31. whatwhaaaaat ◴[] No.44469283{3}[source]
Both of these games are still going. Atlantic has a huge player base. It’s not the cutthroat game it once was but it’s still very much exciting. You can still die and all your shit poof. Housing on Atlantic is still in demand and hard to get if that gives an idea how healthy it is.

Eq has of course had some major server merges but your old account will still be on both UO and EQ.

To me UO is a breath of fresh air after 20 years of trash games except for a stand out few. Seeing my old wood elf ranger with swift wind and lupine dagger still glowing was magical. Almost as magical as re-exploring kelethin.

32. tacocataco ◴[] No.44469289{3}[source]
There sure isn't much information on Light No Fire online. Hello Games must be keeping the cards close to the chest with this one.
33. andrepd ◴[] No.44469297[source]
Hit the nail on the head (note: you can even look at long-running MMOs like WoW or Runescape and compare how they were played in 2004 and how they are played now, to see this in action). The data-mining and hyperoptimisation and looking everything up on the wiki means the _exploration and wonder_ that did make the MMO experience so unique is gone. Even chatting is not done in-game, at the same location in the physical world, but just on a discord chat you alt-tab to...

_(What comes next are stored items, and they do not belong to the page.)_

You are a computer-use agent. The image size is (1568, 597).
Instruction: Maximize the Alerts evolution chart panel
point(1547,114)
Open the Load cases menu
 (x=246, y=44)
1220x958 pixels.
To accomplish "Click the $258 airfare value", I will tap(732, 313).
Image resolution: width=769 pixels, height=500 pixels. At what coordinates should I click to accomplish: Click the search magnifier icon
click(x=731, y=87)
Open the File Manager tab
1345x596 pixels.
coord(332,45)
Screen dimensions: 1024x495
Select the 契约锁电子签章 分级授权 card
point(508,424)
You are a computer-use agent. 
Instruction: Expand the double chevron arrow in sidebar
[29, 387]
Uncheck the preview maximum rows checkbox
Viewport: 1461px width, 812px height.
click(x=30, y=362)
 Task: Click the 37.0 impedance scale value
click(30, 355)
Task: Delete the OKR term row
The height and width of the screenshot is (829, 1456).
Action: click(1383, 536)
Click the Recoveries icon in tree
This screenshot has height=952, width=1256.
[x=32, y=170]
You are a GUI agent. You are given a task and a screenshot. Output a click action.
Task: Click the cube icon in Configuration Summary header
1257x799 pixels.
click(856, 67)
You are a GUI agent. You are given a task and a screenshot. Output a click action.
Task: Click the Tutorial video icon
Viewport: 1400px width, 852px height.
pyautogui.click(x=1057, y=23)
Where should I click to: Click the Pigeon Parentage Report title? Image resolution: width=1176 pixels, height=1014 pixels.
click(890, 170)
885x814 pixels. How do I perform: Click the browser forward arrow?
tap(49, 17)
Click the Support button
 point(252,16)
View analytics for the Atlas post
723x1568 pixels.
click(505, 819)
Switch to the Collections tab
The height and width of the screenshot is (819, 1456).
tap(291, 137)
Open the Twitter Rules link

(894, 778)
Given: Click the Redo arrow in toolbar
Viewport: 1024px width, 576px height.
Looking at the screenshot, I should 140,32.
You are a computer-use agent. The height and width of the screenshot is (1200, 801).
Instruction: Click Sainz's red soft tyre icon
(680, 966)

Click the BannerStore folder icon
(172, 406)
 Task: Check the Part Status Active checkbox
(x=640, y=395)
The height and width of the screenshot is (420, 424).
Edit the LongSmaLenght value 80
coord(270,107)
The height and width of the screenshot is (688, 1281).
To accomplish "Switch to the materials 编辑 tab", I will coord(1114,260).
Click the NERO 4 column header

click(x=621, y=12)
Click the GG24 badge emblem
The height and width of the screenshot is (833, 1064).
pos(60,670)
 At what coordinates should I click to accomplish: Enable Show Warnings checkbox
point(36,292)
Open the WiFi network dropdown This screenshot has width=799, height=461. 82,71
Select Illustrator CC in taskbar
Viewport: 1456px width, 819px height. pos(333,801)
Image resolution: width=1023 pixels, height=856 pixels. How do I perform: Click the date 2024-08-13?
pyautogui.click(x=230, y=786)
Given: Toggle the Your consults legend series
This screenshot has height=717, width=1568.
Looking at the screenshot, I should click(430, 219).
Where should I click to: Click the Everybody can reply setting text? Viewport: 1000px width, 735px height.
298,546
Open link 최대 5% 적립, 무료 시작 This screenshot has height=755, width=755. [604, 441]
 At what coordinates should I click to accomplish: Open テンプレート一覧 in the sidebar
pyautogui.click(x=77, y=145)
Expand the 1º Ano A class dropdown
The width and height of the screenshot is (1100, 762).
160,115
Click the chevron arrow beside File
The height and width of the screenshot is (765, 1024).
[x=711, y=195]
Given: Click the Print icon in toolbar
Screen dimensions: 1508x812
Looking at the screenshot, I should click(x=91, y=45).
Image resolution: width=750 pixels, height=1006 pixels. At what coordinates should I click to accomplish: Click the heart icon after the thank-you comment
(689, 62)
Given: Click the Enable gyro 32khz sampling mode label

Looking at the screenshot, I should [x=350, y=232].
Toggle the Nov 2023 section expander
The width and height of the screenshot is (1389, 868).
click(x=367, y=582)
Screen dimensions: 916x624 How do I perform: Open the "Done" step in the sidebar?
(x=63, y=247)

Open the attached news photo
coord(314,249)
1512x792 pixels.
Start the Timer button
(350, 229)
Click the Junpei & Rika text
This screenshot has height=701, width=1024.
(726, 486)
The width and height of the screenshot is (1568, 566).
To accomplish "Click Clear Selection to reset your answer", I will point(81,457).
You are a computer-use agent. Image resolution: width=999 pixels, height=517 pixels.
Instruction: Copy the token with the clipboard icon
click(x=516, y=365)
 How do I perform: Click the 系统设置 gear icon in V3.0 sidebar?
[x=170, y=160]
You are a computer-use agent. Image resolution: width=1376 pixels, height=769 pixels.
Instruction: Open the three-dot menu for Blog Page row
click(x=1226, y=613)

At this point, even if a good MMO were to come out (incredibly, this has not happened for close on two decades), recreating that experience is entirely on the player. It's on the player to forgo looking things up, or to forgo using external tools to chat, find groups, trade items, calculate strategies, etc. But since players doing that will be at a disadvantage, that is unlikely to happen in an online game...

34. andrepd ◴[] No.44469302{4}[source]
2007 Quest Cape with no guides is a long-standing childhood dream of mine. One I think I will never complete, but still!
35. shostack ◴[] No.44469307{3}[source]
Unfortunately as an early NMS player with hundreds of hours, I have seen nothing that gives me hope that LNF will have the depth that is needed for the world to feel like that. Mile wide, inch deep.

What made EQ an experience was those areas were static and took real skill to uncover how to do things.

36. andrepd ◴[] No.44469335{3}[source]
It's legitimately insane that perhaps the best MMO, or at least the one which came closer to fulfill the MMO's promise of a shared, persistent, virtual world, was also the first. How come in three decades of technological and creative development did nobody do it better?